The Guardian 8 November, 2006

Nelson Mandela:
Ambassador of Conscience


JOHANNESBURG: Former President Nelson Mandela on Wednesday accepted the Am­bassador of Con­science Award, the most prestigious honour given each year by the human rights group Amnesty International. The award was presented to Mandela by Nobel Prize-winning author Nadine Gordimer, who described Mandela as one of the great men of the 20th century and a man who through his leadership and dedication to justice and equality had put morality back into government.

"Like Amnesty International, I have struggled for justice and human rights for long years", said Mandela. "I am retired from public life now, but as long as injustice and inequality exist in our world none of us can rest fully. We must become stronger", he said.

Nelson Mandela spent 27 years in prison under the apartheid laws of South Africa’s former white-minority government. Most of his imprisonment was spent at hard labour at the maximum-security prison on Robben Island off the coast from Cape Town.
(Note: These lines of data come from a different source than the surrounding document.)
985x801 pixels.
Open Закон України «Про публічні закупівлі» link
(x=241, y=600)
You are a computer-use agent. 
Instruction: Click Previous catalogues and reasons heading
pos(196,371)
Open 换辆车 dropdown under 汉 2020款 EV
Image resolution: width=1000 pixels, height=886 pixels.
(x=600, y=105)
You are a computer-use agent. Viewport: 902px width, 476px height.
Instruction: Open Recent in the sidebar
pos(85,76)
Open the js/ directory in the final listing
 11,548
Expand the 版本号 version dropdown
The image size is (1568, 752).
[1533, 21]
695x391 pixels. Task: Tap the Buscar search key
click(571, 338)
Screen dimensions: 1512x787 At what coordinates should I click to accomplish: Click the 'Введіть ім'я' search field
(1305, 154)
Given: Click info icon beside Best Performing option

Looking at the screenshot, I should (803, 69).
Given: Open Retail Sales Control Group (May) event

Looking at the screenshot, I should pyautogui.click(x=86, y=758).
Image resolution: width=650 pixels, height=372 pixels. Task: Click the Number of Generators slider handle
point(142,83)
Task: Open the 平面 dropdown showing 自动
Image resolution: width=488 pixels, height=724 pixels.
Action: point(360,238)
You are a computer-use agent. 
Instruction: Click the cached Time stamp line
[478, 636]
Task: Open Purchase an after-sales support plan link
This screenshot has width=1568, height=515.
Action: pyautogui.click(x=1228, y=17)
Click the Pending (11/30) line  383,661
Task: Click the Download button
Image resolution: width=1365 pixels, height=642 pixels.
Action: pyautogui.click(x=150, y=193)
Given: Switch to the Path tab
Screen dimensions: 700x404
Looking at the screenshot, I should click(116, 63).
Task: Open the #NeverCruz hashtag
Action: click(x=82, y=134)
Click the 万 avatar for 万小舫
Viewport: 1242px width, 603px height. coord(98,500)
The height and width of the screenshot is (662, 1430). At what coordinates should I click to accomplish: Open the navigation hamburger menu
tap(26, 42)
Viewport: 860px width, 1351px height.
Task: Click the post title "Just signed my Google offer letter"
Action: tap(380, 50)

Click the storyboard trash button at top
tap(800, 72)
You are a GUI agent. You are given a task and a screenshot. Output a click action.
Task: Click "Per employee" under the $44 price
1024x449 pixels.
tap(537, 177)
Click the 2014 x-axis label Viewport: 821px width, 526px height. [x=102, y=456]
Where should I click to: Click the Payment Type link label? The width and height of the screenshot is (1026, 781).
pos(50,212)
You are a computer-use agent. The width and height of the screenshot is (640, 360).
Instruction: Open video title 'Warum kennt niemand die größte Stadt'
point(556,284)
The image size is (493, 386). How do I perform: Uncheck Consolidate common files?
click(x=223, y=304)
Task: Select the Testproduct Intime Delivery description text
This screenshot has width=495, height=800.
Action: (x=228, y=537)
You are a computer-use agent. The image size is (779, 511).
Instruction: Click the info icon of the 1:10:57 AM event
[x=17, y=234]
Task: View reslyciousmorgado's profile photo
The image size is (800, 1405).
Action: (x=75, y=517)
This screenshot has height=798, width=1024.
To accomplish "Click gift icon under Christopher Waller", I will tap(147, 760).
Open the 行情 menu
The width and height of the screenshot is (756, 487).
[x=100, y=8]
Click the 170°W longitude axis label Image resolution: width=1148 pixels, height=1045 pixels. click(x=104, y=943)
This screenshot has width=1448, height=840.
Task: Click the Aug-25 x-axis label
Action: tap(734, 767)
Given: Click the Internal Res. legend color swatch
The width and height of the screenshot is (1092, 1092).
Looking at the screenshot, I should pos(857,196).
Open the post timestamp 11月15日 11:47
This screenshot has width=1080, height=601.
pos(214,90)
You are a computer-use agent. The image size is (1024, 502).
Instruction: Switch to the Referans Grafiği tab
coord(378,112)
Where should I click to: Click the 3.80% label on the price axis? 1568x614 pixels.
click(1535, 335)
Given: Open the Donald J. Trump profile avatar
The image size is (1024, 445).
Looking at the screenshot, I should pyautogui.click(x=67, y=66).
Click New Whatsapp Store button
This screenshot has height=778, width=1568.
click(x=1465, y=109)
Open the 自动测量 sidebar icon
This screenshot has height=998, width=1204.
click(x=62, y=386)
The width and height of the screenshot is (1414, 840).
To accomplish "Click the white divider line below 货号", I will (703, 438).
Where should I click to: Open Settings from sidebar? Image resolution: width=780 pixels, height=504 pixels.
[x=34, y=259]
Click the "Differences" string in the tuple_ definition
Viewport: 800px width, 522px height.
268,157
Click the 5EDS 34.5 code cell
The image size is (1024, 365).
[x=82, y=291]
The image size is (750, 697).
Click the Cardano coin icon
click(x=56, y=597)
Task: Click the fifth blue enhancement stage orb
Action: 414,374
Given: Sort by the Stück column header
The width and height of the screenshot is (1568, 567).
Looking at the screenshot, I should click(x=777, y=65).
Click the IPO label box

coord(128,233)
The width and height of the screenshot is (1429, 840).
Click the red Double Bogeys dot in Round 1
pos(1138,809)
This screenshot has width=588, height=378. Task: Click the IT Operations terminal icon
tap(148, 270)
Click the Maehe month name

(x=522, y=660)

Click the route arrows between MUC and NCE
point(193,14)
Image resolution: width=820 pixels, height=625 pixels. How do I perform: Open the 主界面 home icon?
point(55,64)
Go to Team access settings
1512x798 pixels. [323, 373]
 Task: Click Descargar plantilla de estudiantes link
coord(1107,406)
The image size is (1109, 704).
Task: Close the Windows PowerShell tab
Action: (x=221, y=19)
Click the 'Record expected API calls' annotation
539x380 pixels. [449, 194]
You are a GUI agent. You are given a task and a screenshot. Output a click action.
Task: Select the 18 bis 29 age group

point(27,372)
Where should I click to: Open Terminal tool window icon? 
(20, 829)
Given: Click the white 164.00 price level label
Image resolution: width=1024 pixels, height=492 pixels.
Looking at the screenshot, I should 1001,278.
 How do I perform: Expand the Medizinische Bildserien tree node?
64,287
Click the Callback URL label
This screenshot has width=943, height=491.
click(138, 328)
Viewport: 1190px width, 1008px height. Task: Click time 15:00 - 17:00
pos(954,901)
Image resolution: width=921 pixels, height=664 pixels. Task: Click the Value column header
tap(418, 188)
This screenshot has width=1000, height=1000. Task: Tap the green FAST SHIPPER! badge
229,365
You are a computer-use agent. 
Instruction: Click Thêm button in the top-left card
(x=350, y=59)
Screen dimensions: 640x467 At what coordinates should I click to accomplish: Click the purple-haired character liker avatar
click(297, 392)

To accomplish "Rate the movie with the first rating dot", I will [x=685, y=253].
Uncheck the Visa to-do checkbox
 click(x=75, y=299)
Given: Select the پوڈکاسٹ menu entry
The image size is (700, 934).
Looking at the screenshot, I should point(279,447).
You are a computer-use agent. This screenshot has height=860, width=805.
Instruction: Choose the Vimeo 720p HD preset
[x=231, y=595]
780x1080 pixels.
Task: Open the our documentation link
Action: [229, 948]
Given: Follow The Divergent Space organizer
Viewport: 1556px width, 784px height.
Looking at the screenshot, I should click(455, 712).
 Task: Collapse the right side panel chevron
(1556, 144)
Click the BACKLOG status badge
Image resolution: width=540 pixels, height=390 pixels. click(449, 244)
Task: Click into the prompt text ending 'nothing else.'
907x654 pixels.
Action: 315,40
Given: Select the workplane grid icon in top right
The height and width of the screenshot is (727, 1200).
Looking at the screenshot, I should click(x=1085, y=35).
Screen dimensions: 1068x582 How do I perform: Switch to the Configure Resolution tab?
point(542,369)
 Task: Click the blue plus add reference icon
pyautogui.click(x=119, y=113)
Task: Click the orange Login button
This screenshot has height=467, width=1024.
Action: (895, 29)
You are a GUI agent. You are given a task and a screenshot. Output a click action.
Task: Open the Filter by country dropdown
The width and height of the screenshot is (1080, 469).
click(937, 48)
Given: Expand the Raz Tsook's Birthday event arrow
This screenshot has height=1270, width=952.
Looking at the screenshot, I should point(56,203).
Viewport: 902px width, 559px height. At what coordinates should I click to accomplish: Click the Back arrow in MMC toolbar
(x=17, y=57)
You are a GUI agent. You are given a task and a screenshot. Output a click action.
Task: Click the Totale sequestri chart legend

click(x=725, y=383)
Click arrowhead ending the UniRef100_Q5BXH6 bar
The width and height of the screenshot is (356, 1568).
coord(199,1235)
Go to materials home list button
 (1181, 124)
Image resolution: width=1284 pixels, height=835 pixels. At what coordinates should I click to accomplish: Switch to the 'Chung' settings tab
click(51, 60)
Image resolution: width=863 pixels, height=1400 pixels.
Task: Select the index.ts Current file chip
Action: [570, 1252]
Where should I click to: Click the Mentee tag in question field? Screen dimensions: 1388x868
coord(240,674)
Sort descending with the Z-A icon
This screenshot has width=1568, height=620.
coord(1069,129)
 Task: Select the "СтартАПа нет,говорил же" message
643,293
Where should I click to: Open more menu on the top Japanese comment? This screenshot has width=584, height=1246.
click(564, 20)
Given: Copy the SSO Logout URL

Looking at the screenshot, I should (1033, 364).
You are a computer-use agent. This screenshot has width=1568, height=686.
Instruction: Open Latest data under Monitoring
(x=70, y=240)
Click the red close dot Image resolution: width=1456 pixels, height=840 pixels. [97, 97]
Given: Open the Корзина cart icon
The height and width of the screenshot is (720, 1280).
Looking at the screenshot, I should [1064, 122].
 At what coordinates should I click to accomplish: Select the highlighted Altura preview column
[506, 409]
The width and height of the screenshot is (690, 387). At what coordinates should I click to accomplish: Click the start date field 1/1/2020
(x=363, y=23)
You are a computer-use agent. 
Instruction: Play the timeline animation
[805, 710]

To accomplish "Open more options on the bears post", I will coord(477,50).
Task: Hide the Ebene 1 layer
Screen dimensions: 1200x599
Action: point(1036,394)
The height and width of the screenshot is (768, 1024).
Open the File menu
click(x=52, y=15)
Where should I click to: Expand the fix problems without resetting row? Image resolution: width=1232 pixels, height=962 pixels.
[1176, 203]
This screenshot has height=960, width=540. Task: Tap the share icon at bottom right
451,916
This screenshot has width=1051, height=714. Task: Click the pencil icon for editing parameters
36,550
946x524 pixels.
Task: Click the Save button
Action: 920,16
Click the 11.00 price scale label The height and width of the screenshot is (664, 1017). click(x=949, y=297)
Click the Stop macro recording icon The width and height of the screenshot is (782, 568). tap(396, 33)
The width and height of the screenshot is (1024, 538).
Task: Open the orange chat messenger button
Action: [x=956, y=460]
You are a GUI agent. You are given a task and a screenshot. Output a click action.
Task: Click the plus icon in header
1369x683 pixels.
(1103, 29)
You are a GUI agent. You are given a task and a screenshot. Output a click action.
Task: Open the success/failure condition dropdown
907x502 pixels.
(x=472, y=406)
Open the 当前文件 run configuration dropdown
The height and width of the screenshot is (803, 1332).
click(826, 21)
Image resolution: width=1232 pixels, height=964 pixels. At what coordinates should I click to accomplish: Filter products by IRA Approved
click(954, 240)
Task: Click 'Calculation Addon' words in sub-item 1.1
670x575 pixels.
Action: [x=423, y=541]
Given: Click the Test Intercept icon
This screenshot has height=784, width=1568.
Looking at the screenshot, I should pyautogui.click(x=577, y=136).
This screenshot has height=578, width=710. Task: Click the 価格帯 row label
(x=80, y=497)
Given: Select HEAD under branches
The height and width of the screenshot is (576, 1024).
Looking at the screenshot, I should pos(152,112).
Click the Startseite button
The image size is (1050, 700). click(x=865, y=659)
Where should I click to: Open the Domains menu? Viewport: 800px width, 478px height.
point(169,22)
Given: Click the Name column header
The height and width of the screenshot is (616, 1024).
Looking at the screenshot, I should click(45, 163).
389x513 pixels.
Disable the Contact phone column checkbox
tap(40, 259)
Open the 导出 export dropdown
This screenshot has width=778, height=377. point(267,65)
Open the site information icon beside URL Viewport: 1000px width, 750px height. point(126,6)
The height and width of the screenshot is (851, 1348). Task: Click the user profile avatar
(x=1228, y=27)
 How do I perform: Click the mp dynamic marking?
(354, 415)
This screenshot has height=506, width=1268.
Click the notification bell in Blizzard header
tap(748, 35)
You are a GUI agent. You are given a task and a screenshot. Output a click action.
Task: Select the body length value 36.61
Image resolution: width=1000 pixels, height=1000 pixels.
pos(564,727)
Through smuggled messages, he continued to direct the anti-apartheid struggle from his cell.

He was released from prison in 1990 and led the negotiations that led to South Africa’s first all-race election in 1994. He was elected as the first black leader of the country in that election and served just one term before retiring.

He shared the Nobel Peace Prize in 1993 with former president FW de Klerk, the last white leader of South Africa, and is credited as the major force in South Africa’s largely peaceful transformation to democracy and majority rule.

"Mandela, through his fight and victory against apartheid, showed the world that no problem is too difficult to solve", said Amnesty International spokesman Bill Shipsey.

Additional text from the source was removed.